Kardeşim Mustafa Gökmen'den destek istedim. Akademisyen adamın hali başka. Detaylı bilgi hatta tavsiyelerle geldi karşılık.

“Ayazma Rumca “su çıkan yer” demektir. (Bizim 'muğar' veya 'pınar' gibi.) Hıristiyan kültüründe yaygın. Ispartalılar buraya Ayazmana diyor. Bölgede asırlık kestane ağaçları var. Bunların çoğu özel mülkiyete iken belediye burayı 1994-1999 yılları arasında Mehmet Aybatılı döneminde mesirelik olarak düzenliyor.
Günümüzde şehrin içinde şehir parkı olarak işlev görüyor. Yaz aylarında yürüyüş yapanların ve piknikçilerin uğrak yeri. Saha içinde yer alan 200-300 yaşındaki kestane ağaçlarının parka kattığı güzellik yanında ekonomik değeri de var. Civardaki köylüler bu ağaçlardan kestane balı üretip satıyor. Son baharda ise meyveleri toplanıp tüketiliyor. Ayazmana civarındaki apartmanlar inşa edilmeden önce bir dönem burası şehir çöplüğü işlevi görmüş. Park- mesirelik düzenlemesi sonrası burada Halıkent Mahallesi oluşmuş. Günümüzde şehrin en düzenli mahallerinden birisi durumda Halı Kent Mahallesi. Vizyon sahibi yerel yönetimlerin doğru adımları şehir çöplüğünde modern bir mahalle çıkarabilir.

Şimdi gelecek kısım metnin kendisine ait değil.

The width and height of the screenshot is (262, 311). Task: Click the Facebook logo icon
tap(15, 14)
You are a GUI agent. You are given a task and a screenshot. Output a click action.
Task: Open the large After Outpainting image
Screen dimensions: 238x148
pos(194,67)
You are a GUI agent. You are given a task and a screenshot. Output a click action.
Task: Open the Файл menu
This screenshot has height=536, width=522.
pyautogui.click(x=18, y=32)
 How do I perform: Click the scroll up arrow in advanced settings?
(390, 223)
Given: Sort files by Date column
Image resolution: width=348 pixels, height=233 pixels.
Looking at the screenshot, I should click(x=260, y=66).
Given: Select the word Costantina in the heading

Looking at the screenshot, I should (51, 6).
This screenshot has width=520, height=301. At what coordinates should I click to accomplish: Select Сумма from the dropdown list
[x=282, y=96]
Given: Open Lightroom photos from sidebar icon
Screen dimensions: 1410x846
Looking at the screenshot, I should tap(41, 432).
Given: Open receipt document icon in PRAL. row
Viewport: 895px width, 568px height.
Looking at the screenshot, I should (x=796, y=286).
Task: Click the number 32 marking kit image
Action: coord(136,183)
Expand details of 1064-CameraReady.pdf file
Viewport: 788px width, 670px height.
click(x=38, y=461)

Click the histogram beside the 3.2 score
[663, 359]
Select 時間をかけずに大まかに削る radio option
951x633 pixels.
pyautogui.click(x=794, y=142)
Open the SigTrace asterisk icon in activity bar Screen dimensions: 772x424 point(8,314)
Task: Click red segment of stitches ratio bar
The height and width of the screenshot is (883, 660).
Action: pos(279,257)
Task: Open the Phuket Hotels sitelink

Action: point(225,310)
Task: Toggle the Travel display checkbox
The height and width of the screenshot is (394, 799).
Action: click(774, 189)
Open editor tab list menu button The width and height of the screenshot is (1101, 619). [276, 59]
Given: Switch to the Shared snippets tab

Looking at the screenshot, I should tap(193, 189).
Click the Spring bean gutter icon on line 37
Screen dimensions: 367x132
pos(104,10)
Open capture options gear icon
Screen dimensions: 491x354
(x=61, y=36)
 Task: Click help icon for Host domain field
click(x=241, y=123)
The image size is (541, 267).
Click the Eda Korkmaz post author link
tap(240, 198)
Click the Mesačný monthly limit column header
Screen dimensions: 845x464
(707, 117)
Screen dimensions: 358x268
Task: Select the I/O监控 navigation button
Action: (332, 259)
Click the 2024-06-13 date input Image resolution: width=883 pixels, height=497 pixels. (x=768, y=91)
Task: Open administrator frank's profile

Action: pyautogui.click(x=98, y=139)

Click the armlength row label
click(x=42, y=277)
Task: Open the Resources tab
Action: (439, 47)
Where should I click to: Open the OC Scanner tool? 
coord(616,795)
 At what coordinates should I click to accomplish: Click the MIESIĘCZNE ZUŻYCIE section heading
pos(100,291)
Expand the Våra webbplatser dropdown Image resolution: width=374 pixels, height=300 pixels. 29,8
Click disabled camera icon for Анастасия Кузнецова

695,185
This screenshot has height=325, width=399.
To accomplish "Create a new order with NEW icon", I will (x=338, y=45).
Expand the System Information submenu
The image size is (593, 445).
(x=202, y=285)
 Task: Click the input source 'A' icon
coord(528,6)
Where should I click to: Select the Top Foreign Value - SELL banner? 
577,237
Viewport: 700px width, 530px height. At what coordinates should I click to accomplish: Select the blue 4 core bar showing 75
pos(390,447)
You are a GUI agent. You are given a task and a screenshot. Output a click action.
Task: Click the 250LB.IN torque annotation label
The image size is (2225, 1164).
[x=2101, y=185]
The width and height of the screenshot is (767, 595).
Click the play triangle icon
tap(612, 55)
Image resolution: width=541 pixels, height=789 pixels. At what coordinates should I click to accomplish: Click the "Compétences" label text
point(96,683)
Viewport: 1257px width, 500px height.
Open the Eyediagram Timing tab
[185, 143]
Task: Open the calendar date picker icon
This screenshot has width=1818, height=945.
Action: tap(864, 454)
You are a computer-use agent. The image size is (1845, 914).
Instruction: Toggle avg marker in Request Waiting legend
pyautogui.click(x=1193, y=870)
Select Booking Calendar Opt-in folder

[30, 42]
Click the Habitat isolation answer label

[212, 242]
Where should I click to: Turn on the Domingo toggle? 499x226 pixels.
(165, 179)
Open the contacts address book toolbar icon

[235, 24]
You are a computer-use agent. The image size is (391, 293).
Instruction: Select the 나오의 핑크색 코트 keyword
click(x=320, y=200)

Esasen yapılacak daha çok iş var.”

 

Şimdi biz fotoğrafı kotardık doğrudur da; Bu ülke son yıllarda “Alternatif Turizm” diye yırtınıyor. Isparta’da değişik destinasyonlar çıkıyor ortaya. Bendoğrusu “Kasnak Meşesi” yaygarasının arasında unutulan Ayazmana Mesire Alanı’nı görünce üzüldüm. Şimdi bildiğim kadarı ile BAKA tarafından Isparta tanıtımı ile ilgili bir fotoğraf yarışması var. İnşallah Ayazma fotoğrafları da orada yarışır da yeniden gündeme gelir.

Bu sefer durum ciddi. İş gene Buse Yeşil’e düşecek. Zor fotoğraflardan kaçını nasıl eleyecek bilemiyorum. Onun için sustum. Oynamayı bilmeyen gelin “yerim dar” diyebilir de biz fazla oynaşınca yer daralıyor.